Zur Begründung seiner Klage führte der Kläger zunächst aus, dass die Voraussetzungen für eine Zurückweisung nach § 80 Abs. 5 AO nicht gegeben seien. Er – der Kläger –sei befugt, seine Dienstleistung auch für in der BRD ansässige Wirtschaftsteilnehmer zu erbringen. Diese Berufsausübungsberechtigung schließe eine Zurückweisung nach § 80 Abs. 5 AO aus. Soweit Bedenken gegen die Berufsausübung bestünden, sei alleine die „zuständige Stelle” im Sinne des § 3a StBerG befugt, die Berufsausübung zu untersagen.
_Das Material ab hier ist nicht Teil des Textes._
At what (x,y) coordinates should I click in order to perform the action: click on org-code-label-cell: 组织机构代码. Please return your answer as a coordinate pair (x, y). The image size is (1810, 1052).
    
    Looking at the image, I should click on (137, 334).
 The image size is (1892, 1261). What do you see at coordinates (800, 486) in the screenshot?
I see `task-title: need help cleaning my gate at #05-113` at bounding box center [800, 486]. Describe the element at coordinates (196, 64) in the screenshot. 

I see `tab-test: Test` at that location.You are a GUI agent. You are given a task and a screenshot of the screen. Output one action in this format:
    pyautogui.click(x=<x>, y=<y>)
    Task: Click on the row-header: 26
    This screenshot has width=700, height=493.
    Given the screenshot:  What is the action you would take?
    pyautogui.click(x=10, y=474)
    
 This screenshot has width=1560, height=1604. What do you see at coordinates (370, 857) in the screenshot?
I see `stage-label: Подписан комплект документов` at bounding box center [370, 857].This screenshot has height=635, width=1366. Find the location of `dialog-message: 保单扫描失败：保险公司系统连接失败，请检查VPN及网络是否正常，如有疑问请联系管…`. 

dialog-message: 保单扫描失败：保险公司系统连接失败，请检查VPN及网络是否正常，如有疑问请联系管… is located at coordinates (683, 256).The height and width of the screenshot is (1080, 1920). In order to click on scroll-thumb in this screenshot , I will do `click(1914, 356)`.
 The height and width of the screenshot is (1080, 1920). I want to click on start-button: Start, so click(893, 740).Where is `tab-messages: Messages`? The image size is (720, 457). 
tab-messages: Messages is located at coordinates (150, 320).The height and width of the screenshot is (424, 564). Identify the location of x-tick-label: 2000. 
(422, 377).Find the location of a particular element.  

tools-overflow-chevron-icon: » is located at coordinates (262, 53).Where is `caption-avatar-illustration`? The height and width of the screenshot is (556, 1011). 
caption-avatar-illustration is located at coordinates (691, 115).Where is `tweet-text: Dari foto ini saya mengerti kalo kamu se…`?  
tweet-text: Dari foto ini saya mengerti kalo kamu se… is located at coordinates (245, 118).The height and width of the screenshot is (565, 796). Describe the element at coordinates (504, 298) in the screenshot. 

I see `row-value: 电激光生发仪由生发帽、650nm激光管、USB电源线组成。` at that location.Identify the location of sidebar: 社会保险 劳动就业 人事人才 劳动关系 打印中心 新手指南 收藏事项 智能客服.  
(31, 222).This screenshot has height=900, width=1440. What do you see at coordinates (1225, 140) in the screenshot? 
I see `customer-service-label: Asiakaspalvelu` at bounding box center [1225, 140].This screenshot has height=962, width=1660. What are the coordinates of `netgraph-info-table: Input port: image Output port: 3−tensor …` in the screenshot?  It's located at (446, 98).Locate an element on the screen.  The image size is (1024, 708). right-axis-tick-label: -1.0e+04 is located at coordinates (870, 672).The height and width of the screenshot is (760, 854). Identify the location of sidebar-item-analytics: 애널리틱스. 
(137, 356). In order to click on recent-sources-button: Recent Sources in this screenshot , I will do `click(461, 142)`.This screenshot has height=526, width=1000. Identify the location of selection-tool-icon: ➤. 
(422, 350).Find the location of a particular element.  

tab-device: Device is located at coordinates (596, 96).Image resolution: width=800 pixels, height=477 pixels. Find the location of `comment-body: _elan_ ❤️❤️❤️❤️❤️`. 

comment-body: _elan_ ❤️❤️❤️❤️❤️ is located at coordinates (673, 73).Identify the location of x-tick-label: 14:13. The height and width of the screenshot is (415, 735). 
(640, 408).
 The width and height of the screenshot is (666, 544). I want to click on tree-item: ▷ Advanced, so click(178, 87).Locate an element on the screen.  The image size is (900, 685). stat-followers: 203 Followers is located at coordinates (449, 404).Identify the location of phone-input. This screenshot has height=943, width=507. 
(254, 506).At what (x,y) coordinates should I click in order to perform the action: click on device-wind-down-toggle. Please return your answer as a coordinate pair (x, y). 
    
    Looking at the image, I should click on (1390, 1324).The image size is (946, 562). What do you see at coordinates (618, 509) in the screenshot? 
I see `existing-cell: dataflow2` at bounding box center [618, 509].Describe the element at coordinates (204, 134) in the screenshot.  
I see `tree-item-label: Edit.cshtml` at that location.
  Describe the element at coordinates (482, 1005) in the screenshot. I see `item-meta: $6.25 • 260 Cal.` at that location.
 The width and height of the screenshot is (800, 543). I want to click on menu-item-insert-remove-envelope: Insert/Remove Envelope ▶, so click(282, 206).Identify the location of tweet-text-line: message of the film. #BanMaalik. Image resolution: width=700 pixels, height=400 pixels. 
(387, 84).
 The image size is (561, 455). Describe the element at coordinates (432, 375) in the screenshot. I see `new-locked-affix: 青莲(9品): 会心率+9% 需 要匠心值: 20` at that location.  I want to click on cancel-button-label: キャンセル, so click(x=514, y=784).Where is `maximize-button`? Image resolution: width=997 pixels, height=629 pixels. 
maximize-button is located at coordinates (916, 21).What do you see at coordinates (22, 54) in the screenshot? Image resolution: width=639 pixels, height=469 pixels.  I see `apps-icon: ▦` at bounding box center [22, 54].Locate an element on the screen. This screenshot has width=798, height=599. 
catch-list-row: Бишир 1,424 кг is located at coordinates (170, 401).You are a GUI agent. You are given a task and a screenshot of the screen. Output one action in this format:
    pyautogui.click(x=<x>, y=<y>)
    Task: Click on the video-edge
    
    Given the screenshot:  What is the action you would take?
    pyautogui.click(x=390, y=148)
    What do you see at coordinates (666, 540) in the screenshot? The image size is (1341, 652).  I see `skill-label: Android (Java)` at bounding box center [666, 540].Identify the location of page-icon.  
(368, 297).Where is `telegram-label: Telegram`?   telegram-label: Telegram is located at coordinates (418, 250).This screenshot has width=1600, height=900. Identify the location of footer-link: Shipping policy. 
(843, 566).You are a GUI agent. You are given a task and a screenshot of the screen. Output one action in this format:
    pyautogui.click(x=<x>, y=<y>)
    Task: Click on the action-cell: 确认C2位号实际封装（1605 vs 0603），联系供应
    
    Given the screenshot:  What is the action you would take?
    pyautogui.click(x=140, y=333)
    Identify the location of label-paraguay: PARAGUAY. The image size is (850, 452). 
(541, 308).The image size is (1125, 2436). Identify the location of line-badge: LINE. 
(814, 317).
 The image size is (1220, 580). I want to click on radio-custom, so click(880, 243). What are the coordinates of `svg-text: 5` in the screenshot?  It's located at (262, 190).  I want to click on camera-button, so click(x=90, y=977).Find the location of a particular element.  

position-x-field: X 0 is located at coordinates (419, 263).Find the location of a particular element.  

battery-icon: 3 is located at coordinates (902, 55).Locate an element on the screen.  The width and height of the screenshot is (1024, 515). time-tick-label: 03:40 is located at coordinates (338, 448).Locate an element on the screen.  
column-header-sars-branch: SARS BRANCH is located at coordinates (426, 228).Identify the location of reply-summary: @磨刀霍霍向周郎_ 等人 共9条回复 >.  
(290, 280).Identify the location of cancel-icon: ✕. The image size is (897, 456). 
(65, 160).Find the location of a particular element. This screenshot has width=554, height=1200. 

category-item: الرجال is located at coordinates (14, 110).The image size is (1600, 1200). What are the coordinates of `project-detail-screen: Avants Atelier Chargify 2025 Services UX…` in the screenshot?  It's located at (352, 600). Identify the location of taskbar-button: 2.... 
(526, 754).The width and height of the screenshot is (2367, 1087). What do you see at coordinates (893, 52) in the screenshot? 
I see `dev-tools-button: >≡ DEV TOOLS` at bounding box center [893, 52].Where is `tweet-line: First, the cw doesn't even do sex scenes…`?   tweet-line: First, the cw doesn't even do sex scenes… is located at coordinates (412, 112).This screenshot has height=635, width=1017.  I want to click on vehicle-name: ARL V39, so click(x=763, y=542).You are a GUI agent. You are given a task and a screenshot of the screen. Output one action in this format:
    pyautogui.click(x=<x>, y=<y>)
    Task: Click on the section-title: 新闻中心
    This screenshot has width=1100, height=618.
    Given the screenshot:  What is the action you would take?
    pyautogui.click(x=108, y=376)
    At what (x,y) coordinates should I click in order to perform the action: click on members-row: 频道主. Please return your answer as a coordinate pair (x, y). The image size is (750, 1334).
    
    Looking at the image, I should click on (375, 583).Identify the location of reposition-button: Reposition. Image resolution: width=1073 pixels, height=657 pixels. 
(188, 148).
In der Sache gehe es vorliegend um die Frage, ob er – der Kläger – im Rahmen der Dienstleistungsfreiheit nach Art. 56 des Vertrages über die Arbeitsweise der Europäischen Union (AEUV) berechtigt sei, seine Dienstleistungen zu erbringen. Bei Bejahung dieser Frage sei der Beklagte nicht zur Zurückweisung nach § 80 Abs. 5 AO berechtigt. Die Dienstleistungsfreiheit sei als eine der Grundfreiheiten genauso auszulegen und anzuwenden, wie die anderen Grundfreiheiten und stelle eine besondere Ausprägung der allgemeinen Freizügigkeit im Sinne des Art. 21 AEUV dar. Die Erbringung einer Dienstleistung sei EU-weit durch die Dienstleistungsfreiheit garantiert. Die Dienstleistungsfreiheit sei gekennzeichnet durch einen Dienstleister, der beruflich in einem anderen Mitgliedsstaat niedergelassen sei, als der Dienstleistungsempfänger. Ein Leistungsaustausch zwischen dem Dienstleister und dem Dienstleistungsempfänger vollziehe sich dabei grundsätzlich in drei Formen:
- Der Dienstleistungsempfänger begibt sich zum Dienstleister, um die Dienstleistung zu empfangen. Diese „passive” Dienstleistungsfreiheit im Sinne der EuGHRechtsprechung sei zweifelsfrei zulässig.